Strong day for base metals


Copper remains the biggest gainers in the broader metals complex on Friday

Red metal prices at Comex ended substantially higher on Friday, 21 October 2011. Copper was among the biggest gainers in the broader metals complex on Friday but registered substantial weekly losses. Traders retuned back to commodities on Friday on thoughts that recent selling in commodities was overdone. The weak dollar helped prices go up. Investors cautiously welcomed a statement from France and Germany promising to provide firm details of a debt-rescue plan for the euro zone in the next few days.

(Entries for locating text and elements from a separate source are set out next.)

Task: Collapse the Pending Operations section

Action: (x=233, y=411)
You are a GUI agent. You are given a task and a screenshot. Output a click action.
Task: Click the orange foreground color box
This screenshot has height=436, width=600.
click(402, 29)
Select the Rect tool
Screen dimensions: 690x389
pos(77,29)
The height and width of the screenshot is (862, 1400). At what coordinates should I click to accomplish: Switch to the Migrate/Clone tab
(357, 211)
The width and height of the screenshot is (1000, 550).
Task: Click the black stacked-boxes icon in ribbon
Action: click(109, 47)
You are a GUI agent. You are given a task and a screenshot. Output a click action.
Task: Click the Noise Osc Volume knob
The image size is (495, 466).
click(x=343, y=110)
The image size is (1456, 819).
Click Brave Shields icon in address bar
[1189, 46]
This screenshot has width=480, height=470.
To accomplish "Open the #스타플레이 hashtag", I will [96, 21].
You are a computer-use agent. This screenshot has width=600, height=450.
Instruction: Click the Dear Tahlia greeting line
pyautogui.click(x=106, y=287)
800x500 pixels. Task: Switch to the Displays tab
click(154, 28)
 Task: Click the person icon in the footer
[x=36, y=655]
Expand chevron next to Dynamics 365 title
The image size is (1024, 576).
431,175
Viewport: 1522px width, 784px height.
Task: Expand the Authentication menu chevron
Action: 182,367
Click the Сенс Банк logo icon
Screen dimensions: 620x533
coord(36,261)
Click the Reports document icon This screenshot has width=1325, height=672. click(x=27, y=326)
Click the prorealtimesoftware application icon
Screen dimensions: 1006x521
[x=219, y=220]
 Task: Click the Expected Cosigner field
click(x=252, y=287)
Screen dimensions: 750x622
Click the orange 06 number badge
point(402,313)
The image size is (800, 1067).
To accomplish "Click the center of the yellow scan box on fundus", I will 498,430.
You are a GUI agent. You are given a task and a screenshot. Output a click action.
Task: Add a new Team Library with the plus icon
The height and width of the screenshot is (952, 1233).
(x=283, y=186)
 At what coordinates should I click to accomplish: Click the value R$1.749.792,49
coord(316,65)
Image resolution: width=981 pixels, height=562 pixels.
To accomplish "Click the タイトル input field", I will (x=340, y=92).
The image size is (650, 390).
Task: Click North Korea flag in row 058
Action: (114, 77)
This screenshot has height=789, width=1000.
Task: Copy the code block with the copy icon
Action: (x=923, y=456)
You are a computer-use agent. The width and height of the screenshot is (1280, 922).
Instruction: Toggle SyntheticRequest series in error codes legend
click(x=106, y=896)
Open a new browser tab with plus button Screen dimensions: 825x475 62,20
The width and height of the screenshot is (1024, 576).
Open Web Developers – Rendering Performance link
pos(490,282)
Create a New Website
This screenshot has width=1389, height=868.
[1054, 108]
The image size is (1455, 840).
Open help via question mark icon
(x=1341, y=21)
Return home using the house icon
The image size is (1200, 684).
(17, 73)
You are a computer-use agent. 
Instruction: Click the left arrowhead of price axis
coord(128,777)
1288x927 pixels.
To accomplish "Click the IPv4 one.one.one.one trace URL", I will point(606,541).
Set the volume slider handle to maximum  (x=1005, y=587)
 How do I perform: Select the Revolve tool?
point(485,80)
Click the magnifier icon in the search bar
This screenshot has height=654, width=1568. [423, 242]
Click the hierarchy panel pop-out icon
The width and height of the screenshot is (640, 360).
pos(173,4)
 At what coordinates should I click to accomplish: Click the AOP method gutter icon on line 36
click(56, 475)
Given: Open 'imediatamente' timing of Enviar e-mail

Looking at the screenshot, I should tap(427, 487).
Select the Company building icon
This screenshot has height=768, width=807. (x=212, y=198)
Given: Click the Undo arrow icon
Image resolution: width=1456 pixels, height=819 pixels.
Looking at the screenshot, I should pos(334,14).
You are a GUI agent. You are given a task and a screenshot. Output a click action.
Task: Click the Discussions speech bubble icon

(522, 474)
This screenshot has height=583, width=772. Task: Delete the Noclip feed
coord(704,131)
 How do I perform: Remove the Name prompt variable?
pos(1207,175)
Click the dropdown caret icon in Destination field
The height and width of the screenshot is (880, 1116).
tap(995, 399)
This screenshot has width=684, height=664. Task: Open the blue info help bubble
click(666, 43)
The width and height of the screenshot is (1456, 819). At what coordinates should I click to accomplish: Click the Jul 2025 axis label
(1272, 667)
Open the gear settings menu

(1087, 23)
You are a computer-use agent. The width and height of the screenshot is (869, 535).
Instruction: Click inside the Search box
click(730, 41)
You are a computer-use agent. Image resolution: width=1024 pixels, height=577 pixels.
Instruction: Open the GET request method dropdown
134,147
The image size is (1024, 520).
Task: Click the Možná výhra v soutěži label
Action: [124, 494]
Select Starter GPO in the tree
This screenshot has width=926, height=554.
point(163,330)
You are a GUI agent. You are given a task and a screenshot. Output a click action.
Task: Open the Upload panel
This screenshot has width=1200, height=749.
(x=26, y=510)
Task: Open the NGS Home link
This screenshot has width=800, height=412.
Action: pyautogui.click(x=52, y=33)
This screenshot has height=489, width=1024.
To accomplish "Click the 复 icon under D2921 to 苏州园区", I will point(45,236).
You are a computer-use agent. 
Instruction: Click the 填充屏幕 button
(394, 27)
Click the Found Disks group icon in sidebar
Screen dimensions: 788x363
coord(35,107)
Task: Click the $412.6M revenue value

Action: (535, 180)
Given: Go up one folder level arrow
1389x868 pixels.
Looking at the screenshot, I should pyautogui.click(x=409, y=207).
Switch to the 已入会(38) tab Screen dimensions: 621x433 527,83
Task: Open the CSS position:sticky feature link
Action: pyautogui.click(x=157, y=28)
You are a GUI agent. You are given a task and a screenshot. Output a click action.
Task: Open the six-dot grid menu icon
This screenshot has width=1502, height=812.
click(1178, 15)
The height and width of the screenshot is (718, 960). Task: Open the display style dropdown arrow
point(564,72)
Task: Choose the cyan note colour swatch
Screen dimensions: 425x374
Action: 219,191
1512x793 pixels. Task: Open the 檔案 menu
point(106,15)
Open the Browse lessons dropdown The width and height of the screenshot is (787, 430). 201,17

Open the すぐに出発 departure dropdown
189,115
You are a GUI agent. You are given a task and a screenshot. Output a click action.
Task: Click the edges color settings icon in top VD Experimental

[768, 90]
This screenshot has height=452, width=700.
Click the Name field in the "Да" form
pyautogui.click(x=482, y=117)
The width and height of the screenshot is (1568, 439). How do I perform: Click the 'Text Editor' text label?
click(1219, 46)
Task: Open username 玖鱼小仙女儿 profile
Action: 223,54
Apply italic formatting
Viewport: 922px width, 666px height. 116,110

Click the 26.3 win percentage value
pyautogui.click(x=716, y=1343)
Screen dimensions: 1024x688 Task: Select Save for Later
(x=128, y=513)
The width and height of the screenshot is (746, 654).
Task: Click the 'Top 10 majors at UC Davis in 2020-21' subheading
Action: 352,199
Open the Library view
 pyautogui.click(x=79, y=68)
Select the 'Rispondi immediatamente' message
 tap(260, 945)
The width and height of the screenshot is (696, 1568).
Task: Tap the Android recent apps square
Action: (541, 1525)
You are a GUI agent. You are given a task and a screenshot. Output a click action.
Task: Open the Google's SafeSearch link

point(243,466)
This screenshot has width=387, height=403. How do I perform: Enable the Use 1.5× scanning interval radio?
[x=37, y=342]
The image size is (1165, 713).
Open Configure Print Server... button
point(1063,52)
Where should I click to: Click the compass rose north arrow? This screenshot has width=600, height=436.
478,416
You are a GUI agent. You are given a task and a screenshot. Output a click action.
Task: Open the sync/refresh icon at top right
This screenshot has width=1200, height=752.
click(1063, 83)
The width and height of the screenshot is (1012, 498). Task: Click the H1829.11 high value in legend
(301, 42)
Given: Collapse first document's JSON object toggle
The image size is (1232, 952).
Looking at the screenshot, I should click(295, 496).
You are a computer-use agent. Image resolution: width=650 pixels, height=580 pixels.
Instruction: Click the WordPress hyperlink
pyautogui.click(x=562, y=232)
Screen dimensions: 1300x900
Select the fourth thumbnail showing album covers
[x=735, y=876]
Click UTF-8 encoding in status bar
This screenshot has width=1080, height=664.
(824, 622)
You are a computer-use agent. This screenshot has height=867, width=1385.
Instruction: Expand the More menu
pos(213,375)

Copper for December delivery ended higher by 17 cents (5.4%) at $3.23 a pound at Comex on Friday. For the week, copper shed 5.3%. In the third quarter, copper tumbled 26%, the most since 2008. The metal touched a 14-month low of $2.994 on 3 October, 2011. Copper has slumped 30% from a record $4.6575 a pound on 15 February 2011.

Red metal prices for three-month-delivery at LME rose $231 (3.4%) to $7,127 a metric ton on Friday.

Metals tracked equity markets' gains across the globe on Friday, as U.S. stocks moved broadly higher following key earnings, with McDonald's shares trading at an all-time high and amid optimism ahead of a euro-zone summit over the weekend.

In the currency market on Friday, the dollar index, which measures the strength of the dollar against a basket of six other currencies, stayed steady but ended lower by 0.5%.

Among other traded metals at LME on Friday, lead in London rose 3.2% to $1,846.5 a ton and nickel rose 1.8% to $18,350 a ton. Aluminum closed higher by 2.3% at $2,133 a ton, and zinc closed higher by 4% at $1,810 a ton.